Published July 11, 2025

UPenn Apologizes to Female Athletes, Promises to Restore Athletic Records

When Paula Scanlan earned her spot on the University of Pennsylvania women’s swim team, she didn’t expect to have to compete against male athletes, nor did she anticipate having to share a locker room with one. Unfortunately, that’s the situation she was put in when Lia Thomas, a male swimmer who had competed on the men’s team as Will Thomas, joined the women’s team in 2021.

“I would be at my locker and then all of a sudden hear a masculine voice, and I would just jump,” Paula told the New York Post. “I was like, ‘Oh my gosh, somebody got in here.’”

This situation would be uncomfortable for any woman, but it was particularly frightening for Paula because she had previously suffered a sexual assault inside a bathroom. Having to share a locker room with a male athlete brought back some of those horrible feelings.

“It’s incredibly vulnerable,” Paula said. “I had nightmares for weeks about men being there while we were dressing.”

UPenn can’t undo the harm it caused to Paula and other female athletes by allowing Thomas to compete on the women’s team. But thankfully, an agreement between the university and the Trump administration will help ensure that future members of UPenn women’s sports teams won’t have to go through what Paula did.

UPenn agrees to acknowledge biological reality

Shortly after taking office, President Donald Trump signed executive orders “Defending Women from Gender Ideology Extremism and Restoring Biological Truth to the Federal Government” and “Keeping Men Out of Women’s Sports.”
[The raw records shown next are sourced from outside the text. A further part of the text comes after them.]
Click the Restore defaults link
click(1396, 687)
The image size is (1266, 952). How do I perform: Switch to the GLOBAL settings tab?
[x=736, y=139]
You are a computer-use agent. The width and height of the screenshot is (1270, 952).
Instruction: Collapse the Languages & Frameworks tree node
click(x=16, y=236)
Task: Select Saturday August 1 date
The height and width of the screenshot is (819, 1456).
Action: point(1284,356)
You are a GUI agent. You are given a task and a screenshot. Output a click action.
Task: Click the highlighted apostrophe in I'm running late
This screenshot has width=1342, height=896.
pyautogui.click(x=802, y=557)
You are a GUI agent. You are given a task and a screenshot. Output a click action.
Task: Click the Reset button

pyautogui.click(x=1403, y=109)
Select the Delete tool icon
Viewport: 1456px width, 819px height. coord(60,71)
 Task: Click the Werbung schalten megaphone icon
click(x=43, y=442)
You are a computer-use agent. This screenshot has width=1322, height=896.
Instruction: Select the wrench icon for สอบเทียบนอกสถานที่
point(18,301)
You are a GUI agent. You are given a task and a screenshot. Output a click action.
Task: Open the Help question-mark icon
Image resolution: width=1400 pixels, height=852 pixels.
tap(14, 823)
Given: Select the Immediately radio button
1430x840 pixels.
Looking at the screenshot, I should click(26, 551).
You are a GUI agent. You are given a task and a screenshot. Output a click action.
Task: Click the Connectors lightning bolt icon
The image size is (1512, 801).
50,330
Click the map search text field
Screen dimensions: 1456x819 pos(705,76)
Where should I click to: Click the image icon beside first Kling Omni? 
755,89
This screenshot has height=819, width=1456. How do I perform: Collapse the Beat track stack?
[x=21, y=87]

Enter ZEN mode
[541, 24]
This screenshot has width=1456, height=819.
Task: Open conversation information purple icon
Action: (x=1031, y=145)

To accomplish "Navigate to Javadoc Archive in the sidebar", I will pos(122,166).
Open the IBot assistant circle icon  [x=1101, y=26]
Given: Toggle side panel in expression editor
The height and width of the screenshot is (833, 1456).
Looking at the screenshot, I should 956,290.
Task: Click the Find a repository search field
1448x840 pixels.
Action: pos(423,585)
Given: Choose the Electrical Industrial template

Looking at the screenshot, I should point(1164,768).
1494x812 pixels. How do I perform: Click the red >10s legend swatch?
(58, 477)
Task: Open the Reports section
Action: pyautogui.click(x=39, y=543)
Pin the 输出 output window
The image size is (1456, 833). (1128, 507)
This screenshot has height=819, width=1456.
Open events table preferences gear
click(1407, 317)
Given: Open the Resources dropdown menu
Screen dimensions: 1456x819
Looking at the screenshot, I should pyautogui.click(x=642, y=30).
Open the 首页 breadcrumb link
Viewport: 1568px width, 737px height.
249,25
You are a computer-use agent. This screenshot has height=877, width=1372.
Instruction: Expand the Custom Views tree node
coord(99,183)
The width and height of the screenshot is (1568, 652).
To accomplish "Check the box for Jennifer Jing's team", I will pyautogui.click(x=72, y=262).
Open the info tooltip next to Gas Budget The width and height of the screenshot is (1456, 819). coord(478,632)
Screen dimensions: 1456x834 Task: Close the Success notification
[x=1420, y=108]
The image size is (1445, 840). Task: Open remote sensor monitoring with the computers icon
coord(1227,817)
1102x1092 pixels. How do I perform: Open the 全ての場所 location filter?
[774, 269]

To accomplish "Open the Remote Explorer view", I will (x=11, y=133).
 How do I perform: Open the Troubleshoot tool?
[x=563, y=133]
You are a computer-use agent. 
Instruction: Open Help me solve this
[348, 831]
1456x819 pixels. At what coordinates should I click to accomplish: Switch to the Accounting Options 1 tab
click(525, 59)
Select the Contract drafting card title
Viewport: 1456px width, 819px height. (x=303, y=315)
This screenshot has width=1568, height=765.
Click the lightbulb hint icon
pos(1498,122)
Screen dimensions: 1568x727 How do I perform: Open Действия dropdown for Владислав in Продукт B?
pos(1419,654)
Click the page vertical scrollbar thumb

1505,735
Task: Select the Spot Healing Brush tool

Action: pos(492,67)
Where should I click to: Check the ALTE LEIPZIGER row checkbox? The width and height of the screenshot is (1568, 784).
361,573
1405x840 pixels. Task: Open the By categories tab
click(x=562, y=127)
The first executive order states that “it is the policy of the United States to recognize two sexes, male and female,” and that “sex” in federal law does not refer to so-called “gender identity.” The second order declares it the policy of the United States to oppose male participation in women’s sports.

As part of that order, President Trump instructed the Secretary of Education, in coordination with the U.S. Attorney General, to update relevant rules and regulations to protect women’s sports and to prioritize enforcement actions against Title IX-covered schools and institutions to ensure they no longer allow males into women’s sports or locker rooms.

One day after issuing the “Keep Men Out of Women’s Sports” executive order, the Trump administration launched a Title IX investigation into UPenn for allowing Thomas to compete on the women’s team. And in July 2025, UPenn agreed to a resolution with the Department of Education that protects female athletes.

As part of the agreement, UPenn agreed to take four major actions.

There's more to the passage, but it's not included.